Problem statement =
Wherever the word "Chicken" turns up in a line of the entries, copy that line.

START Material provided

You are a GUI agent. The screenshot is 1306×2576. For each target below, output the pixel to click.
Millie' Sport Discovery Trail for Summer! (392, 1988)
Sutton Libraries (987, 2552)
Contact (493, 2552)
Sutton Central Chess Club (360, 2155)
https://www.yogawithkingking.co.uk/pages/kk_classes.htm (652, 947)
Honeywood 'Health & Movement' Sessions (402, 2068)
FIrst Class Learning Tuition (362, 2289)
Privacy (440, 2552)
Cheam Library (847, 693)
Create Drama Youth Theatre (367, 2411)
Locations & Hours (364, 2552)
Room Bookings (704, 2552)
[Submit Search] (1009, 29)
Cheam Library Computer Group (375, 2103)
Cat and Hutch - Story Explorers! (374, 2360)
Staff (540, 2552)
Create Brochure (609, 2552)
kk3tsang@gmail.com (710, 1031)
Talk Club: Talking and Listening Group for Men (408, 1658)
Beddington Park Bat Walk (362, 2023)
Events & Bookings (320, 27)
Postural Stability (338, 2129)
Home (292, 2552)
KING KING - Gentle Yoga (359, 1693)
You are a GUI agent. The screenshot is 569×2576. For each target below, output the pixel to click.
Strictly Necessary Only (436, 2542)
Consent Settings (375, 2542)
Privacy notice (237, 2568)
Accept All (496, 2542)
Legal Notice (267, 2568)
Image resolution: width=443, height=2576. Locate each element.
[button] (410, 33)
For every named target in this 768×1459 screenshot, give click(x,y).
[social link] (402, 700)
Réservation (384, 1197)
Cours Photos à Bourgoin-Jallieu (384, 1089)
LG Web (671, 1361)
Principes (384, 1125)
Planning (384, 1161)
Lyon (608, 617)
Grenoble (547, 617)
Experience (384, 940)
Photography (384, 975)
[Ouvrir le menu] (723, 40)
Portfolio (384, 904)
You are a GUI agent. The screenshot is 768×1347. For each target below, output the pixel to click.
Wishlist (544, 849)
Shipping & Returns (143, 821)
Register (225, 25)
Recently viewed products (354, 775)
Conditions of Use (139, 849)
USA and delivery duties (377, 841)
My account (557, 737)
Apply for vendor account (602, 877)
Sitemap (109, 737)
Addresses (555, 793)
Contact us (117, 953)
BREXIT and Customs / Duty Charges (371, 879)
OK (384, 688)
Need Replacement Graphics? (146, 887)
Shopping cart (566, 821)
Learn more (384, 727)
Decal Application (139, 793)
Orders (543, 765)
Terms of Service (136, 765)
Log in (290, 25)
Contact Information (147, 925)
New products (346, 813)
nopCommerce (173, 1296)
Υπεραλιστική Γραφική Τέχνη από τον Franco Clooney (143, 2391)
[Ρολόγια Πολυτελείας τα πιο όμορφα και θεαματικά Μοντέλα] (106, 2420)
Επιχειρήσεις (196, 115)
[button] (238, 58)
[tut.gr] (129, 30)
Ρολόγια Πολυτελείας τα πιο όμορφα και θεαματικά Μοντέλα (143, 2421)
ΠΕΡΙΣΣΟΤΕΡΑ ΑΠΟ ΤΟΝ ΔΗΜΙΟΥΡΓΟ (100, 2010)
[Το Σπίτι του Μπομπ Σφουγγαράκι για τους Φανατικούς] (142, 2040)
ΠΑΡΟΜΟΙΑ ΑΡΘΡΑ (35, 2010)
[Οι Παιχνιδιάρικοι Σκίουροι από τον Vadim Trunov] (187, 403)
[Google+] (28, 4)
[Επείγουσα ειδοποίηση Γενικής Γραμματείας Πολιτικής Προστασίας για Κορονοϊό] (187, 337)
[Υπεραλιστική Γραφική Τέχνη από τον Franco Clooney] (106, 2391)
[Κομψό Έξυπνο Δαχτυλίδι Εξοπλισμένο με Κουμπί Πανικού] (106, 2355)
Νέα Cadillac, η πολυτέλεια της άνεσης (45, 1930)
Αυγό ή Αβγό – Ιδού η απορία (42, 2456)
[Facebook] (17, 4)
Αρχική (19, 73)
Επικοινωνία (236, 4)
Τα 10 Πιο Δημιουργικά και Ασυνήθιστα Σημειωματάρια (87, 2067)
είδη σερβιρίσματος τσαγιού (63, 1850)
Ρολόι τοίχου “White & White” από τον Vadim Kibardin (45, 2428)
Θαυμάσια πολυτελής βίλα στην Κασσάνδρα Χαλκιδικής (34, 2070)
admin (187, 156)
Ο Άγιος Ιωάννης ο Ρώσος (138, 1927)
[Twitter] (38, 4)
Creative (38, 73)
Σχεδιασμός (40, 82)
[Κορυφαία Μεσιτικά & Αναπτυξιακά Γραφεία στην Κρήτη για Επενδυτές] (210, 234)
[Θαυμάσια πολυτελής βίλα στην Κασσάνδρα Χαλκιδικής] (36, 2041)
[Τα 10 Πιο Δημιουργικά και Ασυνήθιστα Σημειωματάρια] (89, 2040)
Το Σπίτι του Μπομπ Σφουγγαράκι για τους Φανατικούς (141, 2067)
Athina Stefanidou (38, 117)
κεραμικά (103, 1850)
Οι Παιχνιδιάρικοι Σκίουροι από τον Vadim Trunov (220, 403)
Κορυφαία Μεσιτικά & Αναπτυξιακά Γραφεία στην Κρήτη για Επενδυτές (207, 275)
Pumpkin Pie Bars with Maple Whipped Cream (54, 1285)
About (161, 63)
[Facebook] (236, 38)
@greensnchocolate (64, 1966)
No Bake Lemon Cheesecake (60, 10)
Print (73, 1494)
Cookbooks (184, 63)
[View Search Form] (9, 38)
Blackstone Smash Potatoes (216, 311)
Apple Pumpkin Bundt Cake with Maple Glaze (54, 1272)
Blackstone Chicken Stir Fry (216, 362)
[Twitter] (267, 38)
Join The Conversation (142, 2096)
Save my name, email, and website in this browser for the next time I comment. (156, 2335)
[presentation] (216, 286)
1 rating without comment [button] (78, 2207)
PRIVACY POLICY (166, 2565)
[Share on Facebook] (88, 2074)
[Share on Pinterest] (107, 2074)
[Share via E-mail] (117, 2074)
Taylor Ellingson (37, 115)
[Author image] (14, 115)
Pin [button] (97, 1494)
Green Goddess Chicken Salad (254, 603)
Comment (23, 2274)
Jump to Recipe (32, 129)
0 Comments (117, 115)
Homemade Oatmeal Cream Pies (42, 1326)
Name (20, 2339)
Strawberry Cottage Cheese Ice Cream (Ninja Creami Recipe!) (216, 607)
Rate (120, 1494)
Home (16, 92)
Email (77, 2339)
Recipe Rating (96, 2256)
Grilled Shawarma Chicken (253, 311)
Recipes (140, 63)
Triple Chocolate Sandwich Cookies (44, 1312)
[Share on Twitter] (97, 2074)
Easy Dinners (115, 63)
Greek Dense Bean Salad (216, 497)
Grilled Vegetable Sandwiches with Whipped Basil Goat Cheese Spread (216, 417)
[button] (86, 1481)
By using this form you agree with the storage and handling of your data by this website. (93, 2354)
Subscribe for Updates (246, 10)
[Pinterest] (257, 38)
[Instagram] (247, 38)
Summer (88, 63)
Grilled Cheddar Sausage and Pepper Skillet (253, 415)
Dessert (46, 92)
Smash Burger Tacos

END Material provided

Task answer =
Blackstone Chicken Stir Fry (216, 362)
Green Goddess Chicken Salad (254, 603)
Grilled Shawarma Chicken (253, 311)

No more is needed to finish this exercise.